A team of physicists from Howard University spent their summer at START attempting to decipher patterns in START datasets and develop algorithms that could eventually enable the prediction of terrorist threats.
“Even if such techniques are not able to predict future terrorist attacks with certainty, it is anticipated that such studies will assist the intelligence and homeland security communities in making informed decisions regarding deployment of counterterrorism resources to effectively thwart terror plots prior to their occurrence,” said Prabhakar Misra, Professor of Physics at Howard University.
Led by Misra, Raul Garcia-Sanchez and Daniel Casimir examined START’s Global Terrorism Database and the forthcoming Profiles of Incidents involving CBRN by Non-state actors (POICN) database looking for links between terrorist attacks based on region, terrorist organization, given terrorist events and future attacks.
The advanced computational techniques they utilized, including data mining methods and machine learning, allowed them to envision attacks and the outcomes for a particular target variable.
While some of the techniques they used were similar to methods utilized in their study of physics, the project required them to apply their physical science understanding to the world of social science.
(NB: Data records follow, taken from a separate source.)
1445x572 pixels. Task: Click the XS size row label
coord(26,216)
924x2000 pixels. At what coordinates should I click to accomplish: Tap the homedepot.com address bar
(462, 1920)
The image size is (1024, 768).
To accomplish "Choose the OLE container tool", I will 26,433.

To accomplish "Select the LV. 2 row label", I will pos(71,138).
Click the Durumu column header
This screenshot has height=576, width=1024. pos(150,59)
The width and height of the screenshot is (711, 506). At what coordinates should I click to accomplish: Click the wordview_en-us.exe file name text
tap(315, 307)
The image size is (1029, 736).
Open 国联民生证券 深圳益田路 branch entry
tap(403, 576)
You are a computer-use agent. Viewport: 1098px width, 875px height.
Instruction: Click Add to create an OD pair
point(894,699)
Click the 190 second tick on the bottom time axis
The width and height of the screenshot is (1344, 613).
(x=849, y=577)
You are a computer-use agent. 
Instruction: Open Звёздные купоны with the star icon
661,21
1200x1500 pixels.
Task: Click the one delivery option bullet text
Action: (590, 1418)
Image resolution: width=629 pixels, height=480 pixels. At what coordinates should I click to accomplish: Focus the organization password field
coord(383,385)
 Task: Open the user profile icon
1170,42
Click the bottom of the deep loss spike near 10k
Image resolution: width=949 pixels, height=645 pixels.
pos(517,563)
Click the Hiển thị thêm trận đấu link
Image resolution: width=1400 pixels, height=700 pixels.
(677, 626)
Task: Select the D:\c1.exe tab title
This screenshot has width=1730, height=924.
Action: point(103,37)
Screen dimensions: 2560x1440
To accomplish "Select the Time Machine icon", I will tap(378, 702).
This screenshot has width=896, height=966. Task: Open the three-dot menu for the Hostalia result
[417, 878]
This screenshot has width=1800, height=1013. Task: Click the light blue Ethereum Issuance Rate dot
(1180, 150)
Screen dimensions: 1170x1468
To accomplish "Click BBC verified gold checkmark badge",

They also had to learn how to use new techniques and describe their findings in a way that bridged both fields.
“This experience proved highly rewarding as our mentors at START were both knowledgeable and supportive of our efforts and all of us gained familiarity with the utility of data mining methods as applied to ‘Big Data,’” Misra said.
The summer also left the whole team of researchers with an appetite to conduct more research in this area.
Garcia-Sanchez would like to employ additional approaches to developing algorithms for the GTD that would significantly reduce the time it takes for its machine learning process. Casimir would like to resolve the challenges he had in reconciling two data mining efforts for POICN. Misra is interested in applying and automating machine learning algorithms to identify and handle missing and incomplete data within databases such as the GTD, POICN and Profiles of Individual Radicalization in the United States.
The team was at START thanks to a competitive Department of Homeland Security Summer Research Team Program designed to support faculty and students from Minority Serving Institutions.